#### Problem to solve
Starting at the line that contains "Click the purple" and continuing through the final line below, express each line as a row of a Markdown table with the columns "Row" and "Line", omitting any blank lines.

++++++++++++++++++++

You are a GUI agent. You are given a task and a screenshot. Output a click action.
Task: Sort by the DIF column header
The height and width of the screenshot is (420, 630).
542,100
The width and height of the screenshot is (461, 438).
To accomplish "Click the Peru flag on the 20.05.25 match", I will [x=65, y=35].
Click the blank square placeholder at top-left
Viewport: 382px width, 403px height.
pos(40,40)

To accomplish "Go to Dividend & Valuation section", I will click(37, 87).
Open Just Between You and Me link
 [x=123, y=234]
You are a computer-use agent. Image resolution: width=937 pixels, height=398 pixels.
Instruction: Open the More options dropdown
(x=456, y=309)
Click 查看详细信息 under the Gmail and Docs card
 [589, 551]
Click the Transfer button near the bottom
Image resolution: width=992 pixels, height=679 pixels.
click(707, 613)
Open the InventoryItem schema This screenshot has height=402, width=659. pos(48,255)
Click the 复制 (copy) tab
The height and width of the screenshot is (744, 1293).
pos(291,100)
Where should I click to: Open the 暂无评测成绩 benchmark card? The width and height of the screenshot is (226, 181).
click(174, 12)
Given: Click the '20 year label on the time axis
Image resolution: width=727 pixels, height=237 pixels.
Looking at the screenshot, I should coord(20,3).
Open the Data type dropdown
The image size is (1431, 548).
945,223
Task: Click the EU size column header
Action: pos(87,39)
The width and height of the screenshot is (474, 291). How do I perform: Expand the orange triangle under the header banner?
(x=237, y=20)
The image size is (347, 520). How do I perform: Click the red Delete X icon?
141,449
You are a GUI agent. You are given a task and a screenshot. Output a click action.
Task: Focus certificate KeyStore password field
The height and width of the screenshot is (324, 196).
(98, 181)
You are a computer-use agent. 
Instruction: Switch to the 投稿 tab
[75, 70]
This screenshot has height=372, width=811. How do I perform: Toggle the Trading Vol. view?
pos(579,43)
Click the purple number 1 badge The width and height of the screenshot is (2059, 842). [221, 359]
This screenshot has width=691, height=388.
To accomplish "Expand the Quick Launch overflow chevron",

++++++++++++++++++++

#### Correct answer
| Row | Line |
|---|---|
| 1 | Click the purple number 1 badge The width and height of the screenshot is (2059, 842). [221, 359] |
| 2 | This screenshot has width=691, height=388. |
| 3 | To accomplish "Expand the Quick Launch overflow chevron", |